■ **TASK PROMPT**: The required output is every record, reproduced exactly.
-=-=-
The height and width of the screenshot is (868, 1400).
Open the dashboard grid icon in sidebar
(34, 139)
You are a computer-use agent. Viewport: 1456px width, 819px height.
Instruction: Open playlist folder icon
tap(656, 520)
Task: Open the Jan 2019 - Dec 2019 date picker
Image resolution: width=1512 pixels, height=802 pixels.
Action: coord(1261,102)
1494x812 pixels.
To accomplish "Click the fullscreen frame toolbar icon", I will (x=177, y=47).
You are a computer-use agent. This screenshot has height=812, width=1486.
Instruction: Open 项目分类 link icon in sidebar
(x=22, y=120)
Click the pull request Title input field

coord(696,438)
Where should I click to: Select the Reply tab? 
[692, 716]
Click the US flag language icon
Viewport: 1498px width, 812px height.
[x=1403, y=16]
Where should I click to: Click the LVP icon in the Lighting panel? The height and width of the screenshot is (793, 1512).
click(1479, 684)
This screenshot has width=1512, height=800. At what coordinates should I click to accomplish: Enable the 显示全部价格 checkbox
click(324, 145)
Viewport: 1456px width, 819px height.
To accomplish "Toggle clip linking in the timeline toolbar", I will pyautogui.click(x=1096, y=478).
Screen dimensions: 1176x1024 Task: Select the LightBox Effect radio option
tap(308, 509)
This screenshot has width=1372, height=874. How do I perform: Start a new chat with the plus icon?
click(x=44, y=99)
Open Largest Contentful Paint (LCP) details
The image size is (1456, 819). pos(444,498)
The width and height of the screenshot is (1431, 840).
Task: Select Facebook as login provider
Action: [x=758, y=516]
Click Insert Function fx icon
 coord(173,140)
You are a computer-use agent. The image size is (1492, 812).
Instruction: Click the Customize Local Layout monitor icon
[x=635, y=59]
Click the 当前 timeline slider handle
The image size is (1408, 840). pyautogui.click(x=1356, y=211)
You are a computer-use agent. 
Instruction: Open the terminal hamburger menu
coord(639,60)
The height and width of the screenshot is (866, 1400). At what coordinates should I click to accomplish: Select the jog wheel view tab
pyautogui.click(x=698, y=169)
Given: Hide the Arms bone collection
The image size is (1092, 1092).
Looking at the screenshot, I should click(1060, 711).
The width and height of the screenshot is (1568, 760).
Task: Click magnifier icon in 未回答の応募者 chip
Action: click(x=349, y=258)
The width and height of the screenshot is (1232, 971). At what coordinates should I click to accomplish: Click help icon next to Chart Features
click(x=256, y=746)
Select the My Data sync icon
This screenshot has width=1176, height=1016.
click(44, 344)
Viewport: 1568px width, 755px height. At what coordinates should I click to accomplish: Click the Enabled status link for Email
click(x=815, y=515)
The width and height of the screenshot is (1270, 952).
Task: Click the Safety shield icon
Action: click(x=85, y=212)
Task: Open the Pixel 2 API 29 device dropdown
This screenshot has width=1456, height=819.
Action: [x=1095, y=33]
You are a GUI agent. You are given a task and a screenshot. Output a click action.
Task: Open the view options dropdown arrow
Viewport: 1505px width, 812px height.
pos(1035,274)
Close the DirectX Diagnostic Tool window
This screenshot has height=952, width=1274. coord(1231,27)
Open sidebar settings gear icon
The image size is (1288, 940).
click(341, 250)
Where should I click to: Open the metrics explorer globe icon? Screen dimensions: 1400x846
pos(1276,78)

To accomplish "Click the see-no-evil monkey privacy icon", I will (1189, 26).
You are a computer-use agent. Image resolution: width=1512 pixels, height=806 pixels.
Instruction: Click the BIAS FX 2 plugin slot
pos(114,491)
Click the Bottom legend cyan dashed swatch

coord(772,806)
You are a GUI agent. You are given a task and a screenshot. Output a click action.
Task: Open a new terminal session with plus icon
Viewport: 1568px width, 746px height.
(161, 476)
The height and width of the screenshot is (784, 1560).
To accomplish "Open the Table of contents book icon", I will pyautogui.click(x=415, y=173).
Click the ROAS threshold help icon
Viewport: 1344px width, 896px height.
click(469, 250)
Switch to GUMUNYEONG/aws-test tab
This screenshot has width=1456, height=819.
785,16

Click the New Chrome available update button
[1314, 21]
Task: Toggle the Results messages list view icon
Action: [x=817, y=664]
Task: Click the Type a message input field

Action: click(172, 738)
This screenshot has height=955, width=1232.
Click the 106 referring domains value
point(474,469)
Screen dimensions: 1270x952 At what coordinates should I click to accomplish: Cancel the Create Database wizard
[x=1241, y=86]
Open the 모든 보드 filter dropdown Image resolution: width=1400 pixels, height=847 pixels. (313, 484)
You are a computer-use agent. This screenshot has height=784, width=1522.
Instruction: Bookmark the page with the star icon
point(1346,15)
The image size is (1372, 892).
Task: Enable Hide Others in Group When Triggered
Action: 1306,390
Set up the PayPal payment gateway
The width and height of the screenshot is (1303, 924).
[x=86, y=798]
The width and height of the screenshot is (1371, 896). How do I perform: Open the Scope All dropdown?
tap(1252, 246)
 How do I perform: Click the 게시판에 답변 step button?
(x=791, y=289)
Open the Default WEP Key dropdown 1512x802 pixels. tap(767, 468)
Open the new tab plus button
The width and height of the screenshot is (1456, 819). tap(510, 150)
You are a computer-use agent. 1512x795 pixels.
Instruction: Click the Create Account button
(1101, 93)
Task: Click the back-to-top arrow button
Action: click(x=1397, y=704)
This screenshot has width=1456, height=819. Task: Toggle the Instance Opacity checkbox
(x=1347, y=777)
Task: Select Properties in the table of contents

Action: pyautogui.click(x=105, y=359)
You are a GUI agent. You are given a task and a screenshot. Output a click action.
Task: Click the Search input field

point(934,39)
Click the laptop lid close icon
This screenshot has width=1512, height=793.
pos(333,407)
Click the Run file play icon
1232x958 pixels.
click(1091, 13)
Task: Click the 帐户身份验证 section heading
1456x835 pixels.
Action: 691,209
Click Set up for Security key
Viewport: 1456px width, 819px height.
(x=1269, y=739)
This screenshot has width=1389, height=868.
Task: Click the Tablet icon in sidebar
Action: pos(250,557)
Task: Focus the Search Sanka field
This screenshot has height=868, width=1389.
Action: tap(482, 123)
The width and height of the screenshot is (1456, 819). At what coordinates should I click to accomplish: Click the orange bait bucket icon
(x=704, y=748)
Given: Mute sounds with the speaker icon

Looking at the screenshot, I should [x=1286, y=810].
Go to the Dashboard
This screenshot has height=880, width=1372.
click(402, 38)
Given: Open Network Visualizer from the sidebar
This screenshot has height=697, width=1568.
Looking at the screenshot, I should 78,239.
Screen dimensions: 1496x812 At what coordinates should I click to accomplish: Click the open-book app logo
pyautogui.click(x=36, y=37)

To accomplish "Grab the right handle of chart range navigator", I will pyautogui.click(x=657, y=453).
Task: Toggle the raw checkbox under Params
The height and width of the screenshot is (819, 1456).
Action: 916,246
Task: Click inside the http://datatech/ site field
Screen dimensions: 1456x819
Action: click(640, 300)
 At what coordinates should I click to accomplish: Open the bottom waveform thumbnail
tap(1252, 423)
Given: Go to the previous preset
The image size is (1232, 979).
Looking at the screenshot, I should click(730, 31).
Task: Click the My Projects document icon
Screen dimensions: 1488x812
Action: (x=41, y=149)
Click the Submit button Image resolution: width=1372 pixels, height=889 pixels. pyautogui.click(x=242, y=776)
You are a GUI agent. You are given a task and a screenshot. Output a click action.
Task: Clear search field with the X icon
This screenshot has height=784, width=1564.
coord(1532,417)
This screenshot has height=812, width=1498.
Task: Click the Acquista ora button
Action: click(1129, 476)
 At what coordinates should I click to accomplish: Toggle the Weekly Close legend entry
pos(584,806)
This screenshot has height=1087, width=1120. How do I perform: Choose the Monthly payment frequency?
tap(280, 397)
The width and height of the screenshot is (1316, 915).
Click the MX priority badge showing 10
-=-=-
■ **ANSWER BOX**:
The height and width of the screenshot is (868, 1400).
Open the dashboard grid icon in sidebar
(34, 139)
You are a computer-use agent. Viewport: 1456px width, 819px height.
Instruction: Open playlist folder icon
tap(656, 520)
Task: Open the Jan 2019 - Dec 2019 date picker
Image resolution: width=1512 pixels, height=802 pixels.
Action: coord(1261,102)
1494x812 pixels.
To accomplish "Click the fullscreen frame toolbar icon", I will (x=177, y=47).
You are a computer-use agent. This screenshot has height=812, width=1486.
Instruction: Open 项目分类 link icon in sidebar
(x=22, y=120)
Click the pull request Title input field

coord(696,438)
Where should I click to: Select the Reply tab? 
[692, 716]
Click the US flag language icon
Viewport: 1498px width, 812px height.
[x=1403, y=16]
Where should I click to: Click the LVP icon in the Lighting panel? The height and width of the screenshot is (793, 1512).
click(1479, 684)
This screenshot has width=1512, height=800. At what coordinates should I click to accomplish: Enable the 显示全部价格 checkbox
click(324, 145)
Viewport: 1456px width, 819px height.
To accomplish "Toggle clip linking in the timeline toolbar", I will pyautogui.click(x=1096, y=478).
Screen dimensions: 1176x1024 Task: Select the LightBox Effect radio option
tap(308, 509)
This screenshot has width=1372, height=874. How do I perform: Start a new chat with the plus icon?
click(x=44, y=99)
Open Largest Contentful Paint (LCP) details
The image size is (1456, 819). pos(444,498)
The width and height of the screenshot is (1431, 840).
Task: Select Facebook as login provider
Action: [x=758, y=516]
Click Insert Function fx icon
 coord(173,140)
You are a computer-use agent. The image size is (1492, 812).
Instruction: Click the Customize Local Layout monitor icon
[x=635, y=59]
Click the 当前 timeline slider handle
The image size is (1408, 840). pyautogui.click(x=1356, y=211)
You are a computer-use agent. 
Instruction: Open the terminal hamburger menu
coord(639,60)
The height and width of the screenshot is (866, 1400). At what coordinates should I click to accomplish: Select the jog wheel view tab
pyautogui.click(x=698, y=169)
Given: Hide the Arms bone collection
The image size is (1092, 1092).
Looking at the screenshot, I should click(1060, 711).
The width and height of the screenshot is (1568, 760).
Task: Click magnifier icon in 未回答の応募者 chip
Action: click(x=349, y=258)
The width and height of the screenshot is (1232, 971). At what coordinates should I click to accomplish: Click help icon next to Chart Features
click(x=256, y=746)
Select the My Data sync icon
This screenshot has width=1176, height=1016.
click(44, 344)
Viewport: 1568px width, 755px height. At what coordinates should I click to accomplish: Click the Enabled status link for Email
click(x=815, y=515)
The width and height of the screenshot is (1270, 952).
Task: Click the Safety shield icon
Action: click(x=85, y=212)
Task: Open the Pixel 2 API 29 device dropdown
This screenshot has width=1456, height=819.
Action: [x=1095, y=33]
You are a GUI agent. You are given a task and a screenshot. Output a click action.
Task: Open the view options dropdown arrow
Viewport: 1505px width, 812px height.
pos(1035,274)
Close the DirectX Diagnostic Tool window
This screenshot has height=952, width=1274. coord(1231,27)
Open sidebar settings gear icon
The image size is (1288, 940).
click(341, 250)
Where should I click to: Open the metrics explorer globe icon? Screen dimensions: 1400x846
pos(1276,78)

To accomplish "Click the see-no-evil monkey privacy icon", I will (1189, 26).
You are a computer-use agent. Image resolution: width=1512 pixels, height=806 pixels.
Instruction: Click the BIAS FX 2 plugin slot
pos(114,491)
Click the Bottom legend cyan dashed swatch

coord(772,806)
You are a GUI agent. You are given a task and a screenshot. Output a click action.
Task: Open a new terminal session with plus icon
Viewport: 1568px width, 746px height.
(161, 476)
The height and width of the screenshot is (784, 1560).
To accomplish "Open the Table of contents book icon", I will pyautogui.click(x=415, y=173).
Click the ROAS threshold help icon
Viewport: 1344px width, 896px height.
click(469, 250)
Switch to GUMUNYEONG/aws-test tab
This screenshot has width=1456, height=819.
785,16

Click the New Chrome available update button
[1314, 21]
Task: Toggle the Results messages list view icon
Action: [x=817, y=664]
Task: Click the Type a message input field

Action: click(172, 738)
This screenshot has height=955, width=1232.
Click the 106 referring domains value
point(474,469)
Screen dimensions: 1270x952 At what coordinates should I click to accomplish: Cancel the Create Database wizard
[x=1241, y=86]
Open the 모든 보드 filter dropdown Image resolution: width=1400 pixels, height=847 pixels. (313, 484)
You are a computer-use agent. This screenshot has height=784, width=1522.
Instruction: Bookmark the page with the star icon
point(1346,15)
The image size is (1372, 892).
Task: Enable Hide Others in Group When Triggered
Action: 1306,390
Set up the PayPal payment gateway
The width and height of the screenshot is (1303, 924).
[x=86, y=798]
The width and height of the screenshot is (1371, 896). How do I perform: Open the Scope All dropdown?
tap(1252, 246)
 How do I perform: Click the 게시판에 답변 step button?
(x=791, y=289)
Open the Default WEP Key dropdown 1512x802 pixels. tap(767, 468)
Open the new tab plus button
The width and height of the screenshot is (1456, 819). tap(510, 150)
You are a computer-use agent. 1512x795 pixels.
Instruction: Click the Create Account button
(1101, 93)
Task: Click the back-to-top arrow button
Action: click(x=1397, y=704)
This screenshot has width=1456, height=819. Task: Toggle the Instance Opacity checkbox
(x=1347, y=777)
Task: Select Properties in the table of contents

Action: pyautogui.click(x=105, y=359)
You are a GUI agent. You are given a task and a screenshot. Output a click action.
Task: Click the Search input field

point(934,39)
Click the laptop lid close icon
This screenshot has width=1512, height=793.
pos(333,407)
Click the Run file play icon
1232x958 pixels.
click(1091, 13)
Task: Click the 帐户身份验证 section heading
1456x835 pixels.
Action: 691,209
Click Set up for Security key
Viewport: 1456px width, 819px height.
(x=1269, y=739)
This screenshot has width=1389, height=868.
Task: Click the Tablet icon in sidebar
Action: pos(250,557)
Task: Focus the Search Sanka field
This screenshot has height=868, width=1389.
Action: tap(482, 123)
The width and height of the screenshot is (1456, 819). At what coordinates should I click to accomplish: Click the orange bait bucket icon
(x=704, y=748)
Given: Mute sounds with the speaker icon

Looking at the screenshot, I should [x=1286, y=810].
Go to the Dashboard
This screenshot has height=880, width=1372.
click(402, 38)
Given: Open Network Visualizer from the sidebar
This screenshot has height=697, width=1568.
Looking at the screenshot, I should 78,239.
Screen dimensions: 1496x812 At what coordinates should I click to accomplish: Click the open-book app logo
pyautogui.click(x=36, y=37)

To accomplish "Grab the right handle of chart range navigator", I will pyautogui.click(x=657, y=453).
Task: Toggle the raw checkbox under Params
The height and width of the screenshot is (819, 1456).
Action: 916,246
Task: Click inside the http://datatech/ site field
Screen dimensions: 1456x819
Action: click(640, 300)
 At what coordinates should I click to accomplish: Open the bottom waveform thumbnail
tap(1252, 423)
Given: Go to the previous preset
The image size is (1232, 979).
Looking at the screenshot, I should click(730, 31).
Task: Click the My Projects document icon
Screen dimensions: 1488x812
Action: (x=41, y=149)
Click the Submit button Image resolution: width=1372 pixels, height=889 pixels. pyautogui.click(x=242, y=776)
You are a GUI agent. You are given a task and a screenshot. Output a click action.
Task: Clear search field with the X icon
This screenshot has height=784, width=1564.
coord(1532,417)
This screenshot has height=812, width=1498.
Task: Click the Acquista ora button
Action: click(1129, 476)
 At what coordinates should I click to accomplish: Toggle the Weekly Close legend entry
pos(584,806)
This screenshot has height=1087, width=1120. How do I perform: Choose the Monthly payment frequency?
tap(280, 397)
The width and height of the screenshot is (1316, 915).
Click the MX priority badge showing 10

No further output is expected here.